WHAT THE TASK ASKS: Look below for the lines from the one with "Redpath's Corner (43, 2358)" to the one with "report (21, 633)", and copy exactly those lines, both ends included.

::::

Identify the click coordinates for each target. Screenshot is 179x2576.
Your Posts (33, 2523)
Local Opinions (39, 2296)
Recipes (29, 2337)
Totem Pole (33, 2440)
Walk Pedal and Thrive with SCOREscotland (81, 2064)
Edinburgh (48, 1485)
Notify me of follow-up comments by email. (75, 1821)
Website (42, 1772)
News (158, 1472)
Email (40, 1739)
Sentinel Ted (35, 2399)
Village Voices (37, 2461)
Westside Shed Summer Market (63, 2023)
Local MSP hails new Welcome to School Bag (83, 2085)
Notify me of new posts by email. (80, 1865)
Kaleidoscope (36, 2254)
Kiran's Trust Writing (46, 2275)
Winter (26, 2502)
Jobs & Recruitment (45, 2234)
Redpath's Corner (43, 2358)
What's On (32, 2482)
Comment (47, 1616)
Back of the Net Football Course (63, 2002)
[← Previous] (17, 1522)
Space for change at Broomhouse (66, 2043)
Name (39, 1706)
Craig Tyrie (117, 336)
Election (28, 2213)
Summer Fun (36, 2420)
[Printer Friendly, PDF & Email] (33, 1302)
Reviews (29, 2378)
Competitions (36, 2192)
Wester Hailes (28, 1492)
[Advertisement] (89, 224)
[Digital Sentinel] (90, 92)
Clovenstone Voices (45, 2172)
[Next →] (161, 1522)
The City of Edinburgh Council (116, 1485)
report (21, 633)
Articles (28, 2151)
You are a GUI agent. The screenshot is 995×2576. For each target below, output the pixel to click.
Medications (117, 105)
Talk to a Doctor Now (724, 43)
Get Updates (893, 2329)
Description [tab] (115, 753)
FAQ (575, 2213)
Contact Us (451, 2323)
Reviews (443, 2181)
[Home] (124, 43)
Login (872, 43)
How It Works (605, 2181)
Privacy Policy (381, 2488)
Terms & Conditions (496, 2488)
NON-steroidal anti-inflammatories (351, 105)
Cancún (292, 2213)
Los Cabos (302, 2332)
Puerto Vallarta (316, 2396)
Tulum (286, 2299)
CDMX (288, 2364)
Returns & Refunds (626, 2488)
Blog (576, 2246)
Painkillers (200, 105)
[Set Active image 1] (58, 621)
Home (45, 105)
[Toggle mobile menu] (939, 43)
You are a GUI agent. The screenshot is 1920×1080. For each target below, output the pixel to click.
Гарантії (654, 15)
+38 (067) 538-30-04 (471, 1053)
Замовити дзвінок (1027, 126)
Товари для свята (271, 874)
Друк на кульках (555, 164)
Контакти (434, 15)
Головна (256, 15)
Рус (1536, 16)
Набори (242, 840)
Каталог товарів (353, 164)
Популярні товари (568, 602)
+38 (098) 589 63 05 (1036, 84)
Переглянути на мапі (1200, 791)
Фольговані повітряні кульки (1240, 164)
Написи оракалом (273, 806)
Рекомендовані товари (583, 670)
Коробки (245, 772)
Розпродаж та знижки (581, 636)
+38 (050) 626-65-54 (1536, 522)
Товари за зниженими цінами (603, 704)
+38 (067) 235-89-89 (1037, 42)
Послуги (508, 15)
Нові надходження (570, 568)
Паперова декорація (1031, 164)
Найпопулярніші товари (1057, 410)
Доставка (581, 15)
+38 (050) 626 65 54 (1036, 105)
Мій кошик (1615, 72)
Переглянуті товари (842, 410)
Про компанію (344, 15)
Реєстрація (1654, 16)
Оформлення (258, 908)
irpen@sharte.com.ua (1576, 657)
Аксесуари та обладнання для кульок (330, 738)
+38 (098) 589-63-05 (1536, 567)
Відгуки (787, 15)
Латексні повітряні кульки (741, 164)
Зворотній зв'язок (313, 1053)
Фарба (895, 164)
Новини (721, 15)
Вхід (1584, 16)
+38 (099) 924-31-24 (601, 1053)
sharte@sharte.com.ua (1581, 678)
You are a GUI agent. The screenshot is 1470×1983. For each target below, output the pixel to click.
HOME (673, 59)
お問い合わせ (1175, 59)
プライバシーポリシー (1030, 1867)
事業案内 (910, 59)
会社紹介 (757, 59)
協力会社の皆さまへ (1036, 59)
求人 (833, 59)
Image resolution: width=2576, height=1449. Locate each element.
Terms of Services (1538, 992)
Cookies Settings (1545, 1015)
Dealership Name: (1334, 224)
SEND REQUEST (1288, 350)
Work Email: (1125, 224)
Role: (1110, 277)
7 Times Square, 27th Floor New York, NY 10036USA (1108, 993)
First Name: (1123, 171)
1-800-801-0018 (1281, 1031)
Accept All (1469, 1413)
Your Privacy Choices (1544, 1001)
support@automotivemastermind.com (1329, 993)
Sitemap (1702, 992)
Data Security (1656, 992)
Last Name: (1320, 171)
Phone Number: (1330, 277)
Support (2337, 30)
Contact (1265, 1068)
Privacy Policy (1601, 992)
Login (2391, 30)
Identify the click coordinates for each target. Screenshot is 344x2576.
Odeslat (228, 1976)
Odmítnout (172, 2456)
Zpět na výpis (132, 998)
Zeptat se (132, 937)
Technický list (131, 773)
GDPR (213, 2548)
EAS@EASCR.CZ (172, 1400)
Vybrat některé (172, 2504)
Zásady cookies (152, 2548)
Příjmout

::::

WRITTEN ANSWER:
Redpath's Corner (43, 2358)
What's On (32, 2482)
Comment (47, 1616)
Back of the Net Football Course (63, 2002)
[← Previous] (17, 1522)
Space for change at Broomhouse (66, 2043)
Name (39, 1706)
Craig Tyrie (117, 336)
Election (28, 2213)
Summer Fun (36, 2420)
[Printer Friendly, PDF & Email] (33, 1302)
Reviews (29, 2378)
Competitions (36, 2192)
Wester Hailes (28, 1492)
[Advertisement] (89, 224)
[Digital Sentinel] (90, 92)
Clovenstone Voices (45, 2172)
[Next →] (161, 1522)
The City of Edinburgh Council (116, 1485)
report (21, 633)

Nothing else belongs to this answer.